Baldwin has framed the issue as a consumer protection matter as much as a sports issue. Her office argues that if a team is based in a state, residents of that state should not be forced into a paid subscription just to follow one of their own local teams. That argument reflects a growing political reaction to the splintering of live sports rights across multiple services.

Supporters of such legislation say the current system increasingly punishes loyal viewers. Sports once anchored the appeal of free, over-the-air television, but as rights fees rise, more games are moving behind paywalls. Critics of the shift say that leaves fans with a choice between paying more or missing out entirely.

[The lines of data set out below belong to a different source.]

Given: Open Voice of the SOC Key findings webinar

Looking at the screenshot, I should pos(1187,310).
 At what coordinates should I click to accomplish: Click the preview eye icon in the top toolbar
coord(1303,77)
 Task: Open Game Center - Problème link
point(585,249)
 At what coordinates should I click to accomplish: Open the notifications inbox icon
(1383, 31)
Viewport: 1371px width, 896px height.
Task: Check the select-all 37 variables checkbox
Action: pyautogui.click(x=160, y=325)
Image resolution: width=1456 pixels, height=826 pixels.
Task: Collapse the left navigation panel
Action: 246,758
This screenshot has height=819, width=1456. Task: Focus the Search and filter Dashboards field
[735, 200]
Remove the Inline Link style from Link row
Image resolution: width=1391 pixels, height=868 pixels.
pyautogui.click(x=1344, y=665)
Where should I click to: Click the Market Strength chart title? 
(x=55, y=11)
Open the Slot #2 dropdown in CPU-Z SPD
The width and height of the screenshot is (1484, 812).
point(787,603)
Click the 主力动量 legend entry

Will the legislation advance?

Whether the For the Fans Act advances in Congress remains uncertain. Sports broadcasting rights are a major source of revenue for leagues, networks and streaming companies, and any federal mandate that limits exclusive streaming deals is likely to face resistance from industry stakeholders.

Still, Baldwin’s move adds political weight to a conversation that is unlikely to disappear. As streaming platforms become more central to live sports, lawmakers are increasingly being asked whether fans should retain free access to the teams that define their communities.

For Wisconsin Packers fans, the issue is immediate and practical: one of the state’s most popular teams will be on a platform that many households may not already have. Baldwin’s message is that those viewers should not be the ones paying the price for the league’s latest media deal.

Her criticism also underscores a broader tension in modern sports media — the clash between maximizing broadcast revenue and preserving universal access for local fans. As teams, leagues and streaming services continue to reshape the viewing landscape, that tension is likely to intensify.

For now, Baldwin is betting that public frustration can help her push the debate from complaint to policy. And with one of the NFL’s most popular franchises now headed for a Netflix-exclusive holiday broadcast, her argument is likely to find an audience far beyond Wisconsin.